Dedicated OS drive help performance?

edited March 2008 in Hardware
This is mostly regarding games. I was wondering how much of a performance boost you would see from having your OS on one hard drive by itself and all of your apps on another. In other words how often does the OS need to access the drive at about the same time the app does? Thanks.

Comments

  • kryystkryyst Ontario, Canada
    edited March 2008
    Well one benefit is that your pagefile will be seperate from the game files so that will help. As for the rest, there probably is a benefit but most modern software installs core programs into 'the program folder' for the app but it also scatters things various other places over the hard drive.

    So bottom line it would technically be faster, whether or not you'll actually notice it, hard to say.
  • SnarkasmSnarkasm Madison, WI Icrontian
    edited March 2008
    Apps files usually end up on your OS drive anyway, you probably want them there.

    A common theme is to put your OS/apps on one (fast, like 10k or 15k) drive and put all your media and personal files and junk on other drives. This has the added benefit of giving a speed boost to your most intensive stuff, the OS and programs, and also isolates your media and files, which don't require real HDD speed anyway, away from the OS and whatnot. Means if your OS corrupts or that HDD fails, you don't lose your files and media, you just have to reinstall your OS of choice.

    In other words, I don't think that A) you can separate applications themselves from the OS drive and B) that you'd want to anyhow.

    Of course, I'm still a noob, so I could entirely be wrong.
  • kryystkryyst Ontario, Canada
    edited March 2008
    MJancaitis wrote:
    In other words, I don't think that A) you can separate applications themselves from the OS drive and B) that you'd want to anyhow.

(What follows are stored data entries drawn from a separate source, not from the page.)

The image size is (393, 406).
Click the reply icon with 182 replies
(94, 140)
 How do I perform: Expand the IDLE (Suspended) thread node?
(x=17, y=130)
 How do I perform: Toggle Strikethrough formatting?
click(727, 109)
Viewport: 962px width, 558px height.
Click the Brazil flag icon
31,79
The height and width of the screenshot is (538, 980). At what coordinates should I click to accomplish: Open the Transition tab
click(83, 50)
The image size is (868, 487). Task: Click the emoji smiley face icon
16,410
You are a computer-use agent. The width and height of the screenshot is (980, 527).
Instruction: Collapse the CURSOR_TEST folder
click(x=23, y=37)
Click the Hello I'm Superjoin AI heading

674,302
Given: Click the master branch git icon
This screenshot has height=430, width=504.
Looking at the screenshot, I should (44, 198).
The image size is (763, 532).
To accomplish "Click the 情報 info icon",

    Of course, I'm still a noob, so I could entirely be wrong.

    Nope you can do it. It's no a true separation in that if your os hoses you just take your program drive and everything is up and running. But you can use 2 drives and install programs on 1 and your OS on the other. Some programs will still put some information and links to the OS drive but the bulk will be on the programs drive. There is little to no benefit to doing it that way because of how closely the two are tied together. However there is a potential speed gain from doing it.

    Where you gain almost no benefit of doing a dual partition on 1 drive and separating out the OS from the Programs.

    Now - what you don't want to try doing, is just drag your Programs Folder from your C Drive to your D drive. It would be for any future software you install, create a Programs Folder on a D: drive and install all future programs there.
  • edited March 2008
    Would the pagefile be better on the main 10k drive with a 16mb cache that the OS is on or on an older separate 7200 drive with a 2 mb cache by itself?
  • kryystkryyst Ontario, Canada
    edited March 2008
    I'd say leave it on your main drive and if that is your second drive that you were thinking of installing software on. Install it all onto your 10k main drive and just use that 7200 drive for data storage.